Die Sonne sprenkelt gegen mein Fenster. Es ist Sommer und einer der wenigen nicht regnerischen Tage. Gewitter haben ihre Spur im Garten hinterlassen. Schnecken tauchen, hasten, rennen durchs Gehölz. Der Blick aus dem Fenster - selbst der Sonnenuntergang zieht melancholisch alle Aufmerksamkeit auf sich, als letzter Blick auf diese Welt. Hier auf dem Boden meines Balkons gesellen sich ein paar Aktenordner zu mir, und ein Stuhl leistet mir unbeholfen Gesellschaft. Wenigstens er. Es fühlt sich richtig an, hier zu liegen, hier zu liegen und nie wieder aufzustehen. Ich werde eins mit dem Boden und kann klar denken. Der Stuhl blickt verächtlich auf die halbleere Jacky-Flasche. WAS?! Schreie ich ihn stumm in meinen Gedanken an, du auch noch!? Hast du nicht genug gesehn? Du würdest deine Gedanken doch genauso ertränken, wenn du einen Mund hättest, um dich zu betäuben, ein Ohr, um dich zu beschweren! Du hast doch eh keinen Grund, rebellisch zu sein, wofür willst du kämpfen? Seit Jahren beugst du dich, trägst stoisch deine Bürde, bis sie dich nicht mehr wollen. Aber dann ist es zu spät, sieh deine Heimat, dein Haus langsam in der Ferne immer kleiner werden, bis es ganz verschwunden ist. Dort wirst du andere treffen wie dich, an diesem Ort. Der letzte Ort. Ich bin dieser Welt überdrüssig, oder sie meiner. Das kann keine Richtigkeit haben, dort zu stranden, wo kein Schiff vorbeikommt. Kein Held, ohne je Rettung zu erfahren. Apathisch dort im seichten Ufer wartend, mit nichts außer einer Hand voll Seeluft.
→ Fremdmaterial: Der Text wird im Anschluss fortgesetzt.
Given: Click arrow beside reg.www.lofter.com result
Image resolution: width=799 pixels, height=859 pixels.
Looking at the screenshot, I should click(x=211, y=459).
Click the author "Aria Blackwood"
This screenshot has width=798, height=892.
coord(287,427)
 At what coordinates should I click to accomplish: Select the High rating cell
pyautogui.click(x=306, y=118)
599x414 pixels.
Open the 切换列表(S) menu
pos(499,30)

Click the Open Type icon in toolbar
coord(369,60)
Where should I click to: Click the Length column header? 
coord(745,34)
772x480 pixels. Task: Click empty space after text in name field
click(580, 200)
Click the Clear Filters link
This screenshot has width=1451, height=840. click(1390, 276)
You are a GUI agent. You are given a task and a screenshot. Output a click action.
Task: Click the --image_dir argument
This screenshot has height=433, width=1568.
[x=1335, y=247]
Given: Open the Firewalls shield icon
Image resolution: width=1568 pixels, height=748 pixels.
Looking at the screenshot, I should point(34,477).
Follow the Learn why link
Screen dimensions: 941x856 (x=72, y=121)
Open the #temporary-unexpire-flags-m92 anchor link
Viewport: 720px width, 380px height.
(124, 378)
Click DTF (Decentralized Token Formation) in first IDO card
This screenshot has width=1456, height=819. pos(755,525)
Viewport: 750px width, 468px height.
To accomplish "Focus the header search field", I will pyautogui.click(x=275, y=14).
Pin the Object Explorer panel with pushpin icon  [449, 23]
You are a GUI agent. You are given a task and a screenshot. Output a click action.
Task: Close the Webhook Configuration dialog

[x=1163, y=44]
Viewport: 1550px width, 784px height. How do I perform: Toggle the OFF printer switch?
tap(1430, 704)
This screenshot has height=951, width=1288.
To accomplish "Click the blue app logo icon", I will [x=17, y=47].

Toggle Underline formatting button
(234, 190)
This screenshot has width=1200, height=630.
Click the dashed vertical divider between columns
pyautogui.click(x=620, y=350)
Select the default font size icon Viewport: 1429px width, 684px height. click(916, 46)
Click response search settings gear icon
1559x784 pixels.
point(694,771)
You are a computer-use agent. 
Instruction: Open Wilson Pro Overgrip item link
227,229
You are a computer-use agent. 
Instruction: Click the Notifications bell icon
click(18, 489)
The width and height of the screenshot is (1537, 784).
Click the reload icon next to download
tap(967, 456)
Manchmal, wenn die Nacht hereinbricht, dann kann man sie sehen, eher kürzer als lange verweilend, ihre eigene Existenz nicht ohne die begehrenden Blicke andrer ertragend und doch nur ein Hauch eines lange gekannten entglittenen Gefühls, das Glauben verlangt, als letzten Wegweiser vor der völligen Finsternis, dem völligen Nichts. Nie lag ein Gedanke ferner als ihr noch einmal zu begegnen. Das aber lockt sie herbei, die Möglichkeit, unerschütterlich Kämpfende zu bestärken, die Anderen auf den rechten Pfad zu weisen und das Gute zu bestärken, übt für sie nicht dieselbe Faszination aus wie die beinahe Gegangenen zu erreichen. Sie macht uns zu den Ihren. Warum sollte es uns auch vergönnt sein, den Pfad zu verlassen und aufhören zu wandeln, während sie doch ein Leben fernab ihr selbst führt. Auf diese Weise teilen wir jene Bürde. Ein Tropfen für einen Verdurstenden, der im Flug die spröden Lippen nicht erreicht. Nur die Bewegung der körperlosen Flüssigkeit spiegelnd in den Augen jener, die ganze Meere sahen. Ihre einzige Schwäche, die Wenigen, die ihr durch die Finger rinnen, nie die süße Frucht des leichten Lebens erstanden. Den Blick unweigerlich auf den Pfad gerichtet, laufen sie ihre Strecke unerbittlich.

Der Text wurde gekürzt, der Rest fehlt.